Work order:
Quote the data exactly, first line to the line containing "Datenschutzerklärung (159, 893)", with no pictures.

------------------------

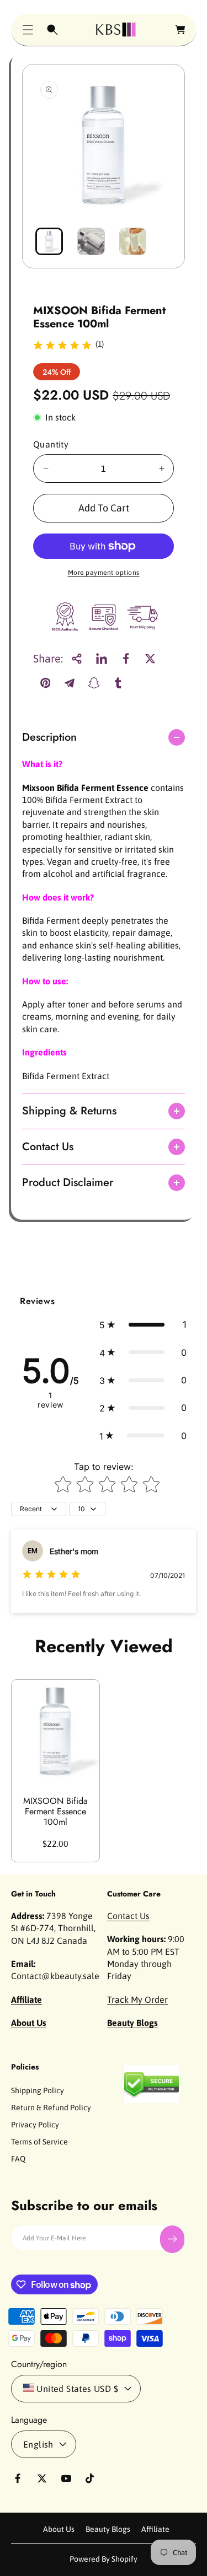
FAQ (18, 2158)
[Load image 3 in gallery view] (133, 241)
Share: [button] (48, 658)
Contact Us (128, 1916)
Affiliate (155, 2529)
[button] (27, 30)
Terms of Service (39, 2141)
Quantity (50, 444)
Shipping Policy (37, 2090)
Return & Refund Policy (51, 2107)
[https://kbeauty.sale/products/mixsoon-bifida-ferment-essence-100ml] (101, 658)
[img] (62, 347)
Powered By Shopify (103, 2559)
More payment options (104, 572)
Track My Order (137, 1999)
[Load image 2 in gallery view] (91, 241)
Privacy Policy (35, 2124)
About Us (59, 2529)
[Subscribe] (172, 2239)
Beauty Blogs (108, 2529)
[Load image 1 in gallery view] (49, 241)
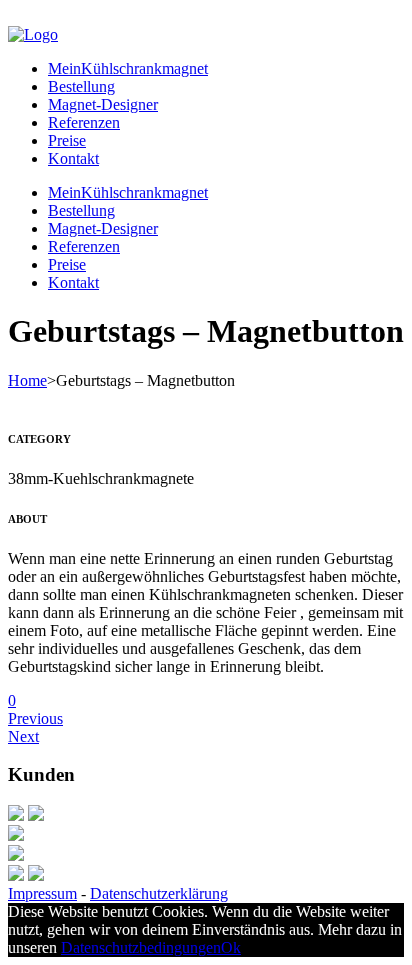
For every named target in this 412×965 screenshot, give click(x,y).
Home (27, 380)
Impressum (42, 893)
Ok (231, 947)
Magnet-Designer (103, 104)
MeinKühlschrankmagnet (128, 68)
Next (23, 736)
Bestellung (81, 86)
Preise (67, 140)
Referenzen (84, 122)
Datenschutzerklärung (159, 893)
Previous (35, 718)
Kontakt (73, 158)
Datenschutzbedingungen (141, 947)
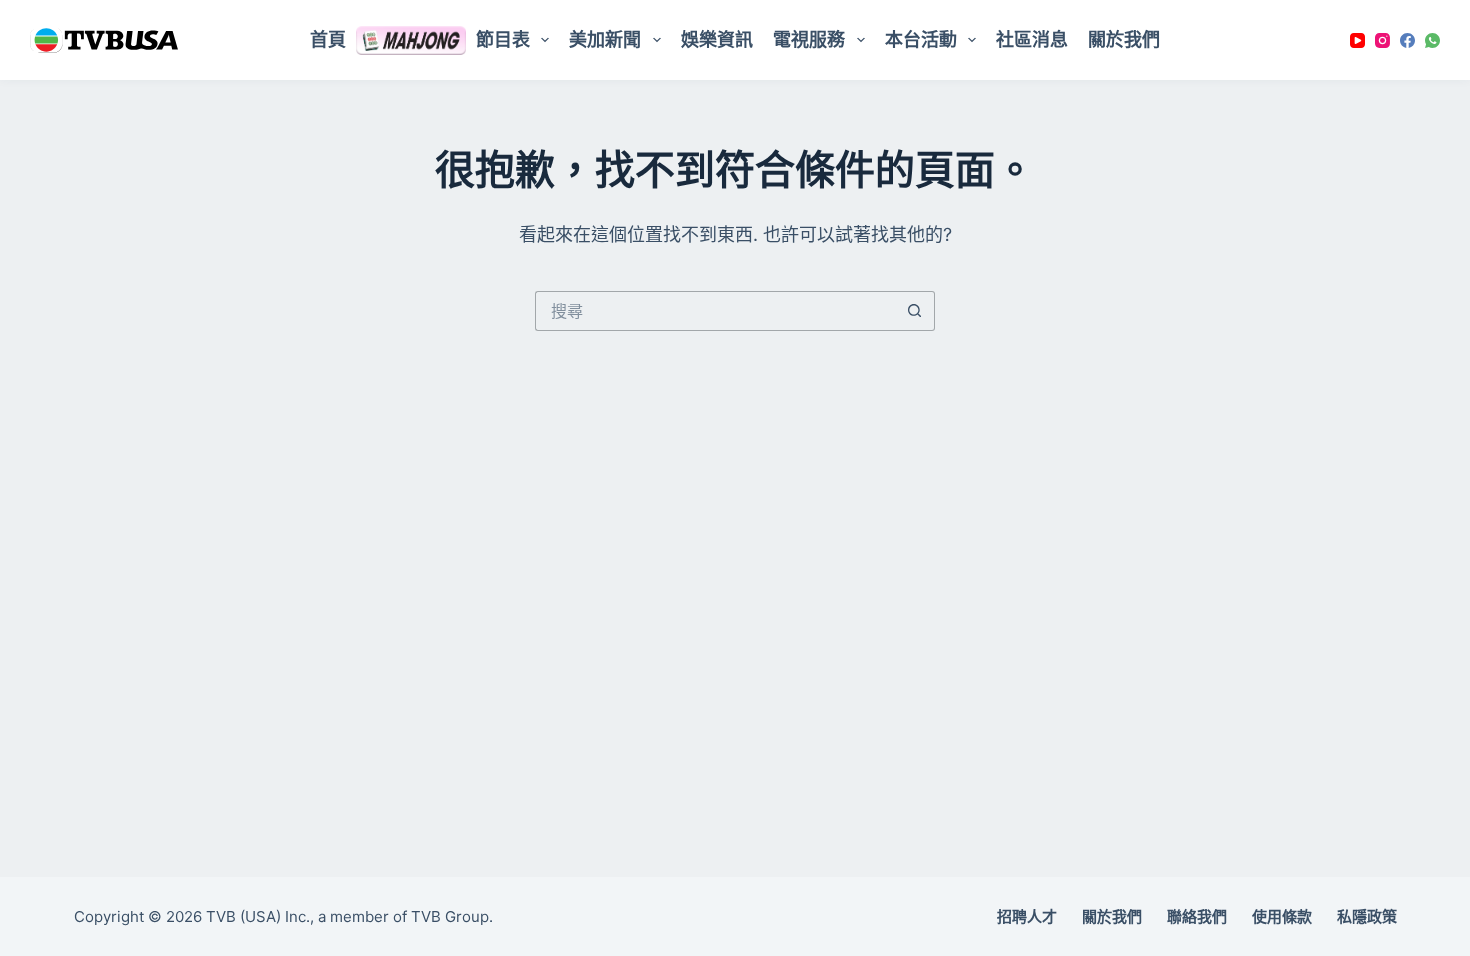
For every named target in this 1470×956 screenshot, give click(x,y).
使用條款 (1282, 916)
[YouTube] (1357, 40)
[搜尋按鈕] (915, 311)
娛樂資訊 (717, 39)
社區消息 (1032, 39)
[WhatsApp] (1432, 40)
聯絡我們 (1197, 916)
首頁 (328, 39)
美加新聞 (605, 39)
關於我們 (1124, 39)
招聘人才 (1027, 916)
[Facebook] (1407, 40)
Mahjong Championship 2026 (411, 40)
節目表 (503, 39)
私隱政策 (1367, 916)
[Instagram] (1382, 40)
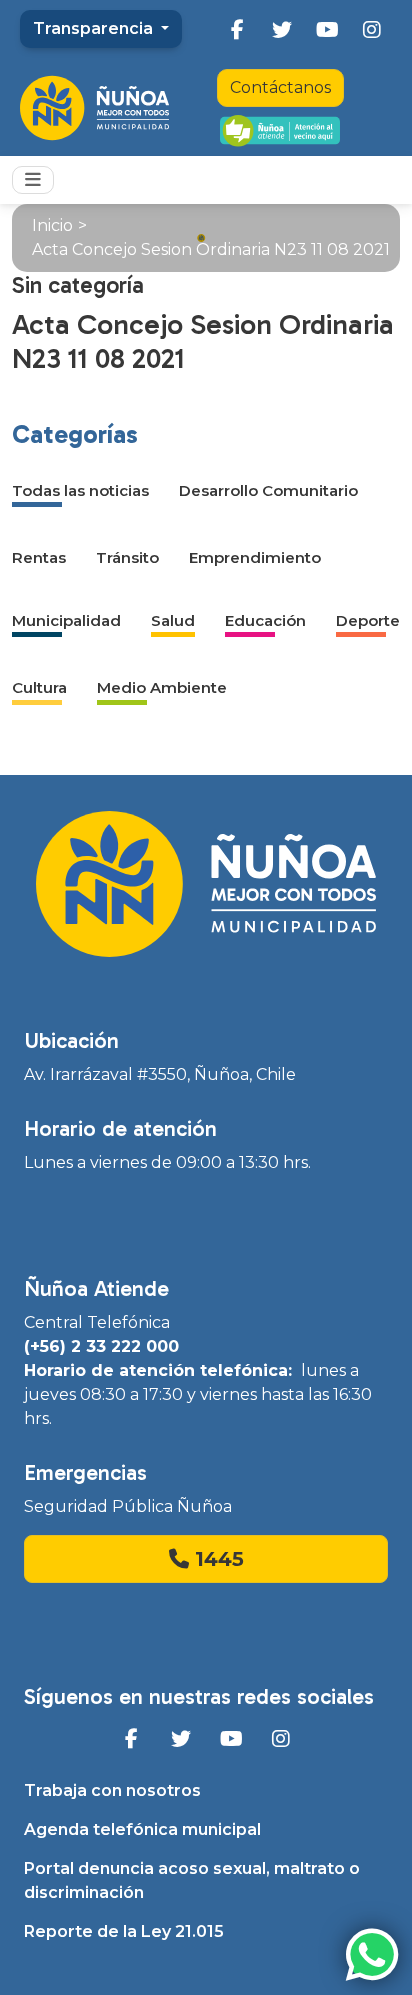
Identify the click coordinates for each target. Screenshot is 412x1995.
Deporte (368, 620)
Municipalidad (66, 620)
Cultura (39, 687)
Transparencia (95, 28)
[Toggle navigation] (33, 180)
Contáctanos (280, 87)
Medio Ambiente (162, 687)
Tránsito (127, 557)
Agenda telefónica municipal (142, 1829)
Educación (265, 620)
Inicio (52, 225)
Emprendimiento (255, 557)
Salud (173, 620)
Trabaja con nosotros (112, 1790)
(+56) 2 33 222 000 (101, 1346)
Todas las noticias (80, 490)
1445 (216, 1559)
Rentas (39, 557)
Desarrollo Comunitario (268, 490)
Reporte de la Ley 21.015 (124, 1931)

------------------------

Result of the exercise:
FAQ (18, 2158)
[Load image 3 in gallery view] (133, 241)
Share: [button] (48, 658)
Contact Us (128, 1916)
Affiliate (155, 2529)
[button] (27, 30)
Terms of Service (39, 2141)
Quantity (50, 444)
Shipping Policy (37, 2090)
Return & Refund Policy (51, 2107)
[https://kbeauty.sale/products/mixsoon-bifida-ferment-essence-100ml] (101, 658)
[img] (62, 347)
Powered By Shopify (103, 2559)
More payment options (104, 572)
Track My Order (137, 1999)
[Load image 2 in gallery view] (91, 241)
Privacy Policy (35, 2124)
About Us (59, 2529)
[Subscribe] (172, 2239)
Beauty Blogs (108, 2529)
[Load image 1 in gallery view] (49, 241)
For every named target in this 412×965 screenshot, give click(x,y).
Home (27, 380)
Impressum (42, 893)
Ok (231, 947)
Magnet-Designer (103, 104)
MeinKühlschrankmagnet (128, 68)
Next (23, 736)
Bestellung (81, 86)
Preise (67, 140)
Referenzen (84, 122)
Datenschutzerklärung (159, 893)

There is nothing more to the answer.